No comer para ser más fuerte: tres días de ayuno

La última cena

Sábado, nueve de la noche. Arroz, hamburguesa con kétchup y mostaza, quinua, cebolla, pimiento y un vaso de agua de maracuyá. Comí todo con normalidad, sin ninguna sensación de algo solemne. Eso sí: recordé —y me disculpo por la escasez de imaginación— la imagen de La Última Cena, de Leonardo, que podríamos interpretar como el fotograma de un momento solemne de traición. ¿Traicionaré yo también mi última cena, la haré mal? Posiblemente, porque siento que no estoy tomando en serio lo que voy a vivir, el tiempo de tres días que voy a pasar en ayuno. Pero no quiero hacerlo mal: quiero ayunar bien, y aprender lo que sea que tenga que aprender.

Día 1

Domingo. Desperté a eso de la una de la tarde, seguramente para no estar despierto a la hora del desayuno, para no estar consciente del tiempo de abstinencia en el que ya estoy. Y quizá también para acumular fuerzas en este período de adelgazamiento que me espera. He abierto los ojos, y he visto que estoy solo y que lo estaré aún más, no sólo por la amplitud diaria de mi cama estrecha, sino porque me iré reduciendo, pues comer es algo que se hace para mantener el cuerpo, y no comer será adelgazarme, quién sabe, quizá hasta llegar a mí mismo.
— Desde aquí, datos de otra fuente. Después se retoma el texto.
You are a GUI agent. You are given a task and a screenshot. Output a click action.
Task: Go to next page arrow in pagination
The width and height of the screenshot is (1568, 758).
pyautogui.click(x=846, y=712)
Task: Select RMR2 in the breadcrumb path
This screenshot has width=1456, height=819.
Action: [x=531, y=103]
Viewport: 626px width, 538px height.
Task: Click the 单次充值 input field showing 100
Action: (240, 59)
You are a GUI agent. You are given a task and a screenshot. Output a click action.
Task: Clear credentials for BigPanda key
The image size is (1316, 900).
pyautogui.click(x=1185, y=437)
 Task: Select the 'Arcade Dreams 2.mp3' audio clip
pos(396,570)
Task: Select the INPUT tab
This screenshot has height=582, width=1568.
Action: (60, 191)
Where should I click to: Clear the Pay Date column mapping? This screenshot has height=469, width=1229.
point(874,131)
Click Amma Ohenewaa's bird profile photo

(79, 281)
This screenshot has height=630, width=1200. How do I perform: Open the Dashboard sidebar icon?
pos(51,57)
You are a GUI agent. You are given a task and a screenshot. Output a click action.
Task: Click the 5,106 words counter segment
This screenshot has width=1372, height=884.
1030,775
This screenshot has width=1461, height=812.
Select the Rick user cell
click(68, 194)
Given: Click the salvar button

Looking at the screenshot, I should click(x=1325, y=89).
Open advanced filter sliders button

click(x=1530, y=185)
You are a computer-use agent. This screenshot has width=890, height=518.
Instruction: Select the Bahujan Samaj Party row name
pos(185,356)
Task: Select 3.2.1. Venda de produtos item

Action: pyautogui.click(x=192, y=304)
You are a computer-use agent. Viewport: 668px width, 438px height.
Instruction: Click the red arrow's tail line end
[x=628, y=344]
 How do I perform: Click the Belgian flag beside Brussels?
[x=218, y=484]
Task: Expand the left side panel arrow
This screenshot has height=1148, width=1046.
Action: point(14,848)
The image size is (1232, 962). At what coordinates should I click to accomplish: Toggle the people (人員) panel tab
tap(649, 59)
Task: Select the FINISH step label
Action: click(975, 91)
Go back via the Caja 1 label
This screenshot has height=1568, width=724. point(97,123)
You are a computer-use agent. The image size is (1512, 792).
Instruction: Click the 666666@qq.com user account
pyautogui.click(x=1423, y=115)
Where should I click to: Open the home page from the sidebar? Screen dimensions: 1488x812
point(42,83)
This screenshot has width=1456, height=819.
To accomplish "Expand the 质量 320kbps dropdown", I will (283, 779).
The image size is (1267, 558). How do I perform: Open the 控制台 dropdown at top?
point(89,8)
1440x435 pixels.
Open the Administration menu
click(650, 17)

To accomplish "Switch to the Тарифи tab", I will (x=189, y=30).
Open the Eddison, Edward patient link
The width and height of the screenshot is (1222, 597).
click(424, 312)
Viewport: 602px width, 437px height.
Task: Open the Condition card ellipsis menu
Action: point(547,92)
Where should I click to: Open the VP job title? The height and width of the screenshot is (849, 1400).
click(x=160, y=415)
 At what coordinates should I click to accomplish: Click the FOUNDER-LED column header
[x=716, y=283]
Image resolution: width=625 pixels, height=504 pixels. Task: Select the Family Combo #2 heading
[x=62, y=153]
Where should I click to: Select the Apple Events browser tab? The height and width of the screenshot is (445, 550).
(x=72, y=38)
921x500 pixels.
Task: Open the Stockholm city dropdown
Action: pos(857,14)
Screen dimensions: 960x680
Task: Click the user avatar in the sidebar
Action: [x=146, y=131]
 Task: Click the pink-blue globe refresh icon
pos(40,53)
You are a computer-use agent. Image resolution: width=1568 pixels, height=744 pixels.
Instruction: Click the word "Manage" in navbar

A eso de las tres de la tarde he comido pan tostado y he tomado un vaso de agua. En verdad he sentido miedo por la idea de pasar uno o tres días sin comer ni beber nada, así que haré lo que se llama ayuno parcial, que es también ayuno al fin y al cabo. Ayuno a pan y agua. Nada mal para alguien débil como yo con ansia de hacerse más fuerte.

Me pongo a trabajar en la corrección de un texto para primaria —debo ayunar y continuar con mi vida ordinaria sin que nadie se dé cuenta—, hasta poco antes de las seis de la tarde, cuando parto a misa con mis padres. Tras el Evangelio, el padre consagra el pan y el vino, como el pan y el agua que en estos tres días me salvarán del hambre total. No comulgué —hace demasiado tiempo que no lo hago—. No sé si creyendo viviré. Sólo sé que muero un poco más cada día, y que todo lo empiezo a sentir diferente. El aire me oprime el pecho. El cancionero de la misa presiona con su lomo la palma de mi mano. Creo que adivino mis ojos dentro de sus órbitas. Creo sentirme escondido dentro de mí.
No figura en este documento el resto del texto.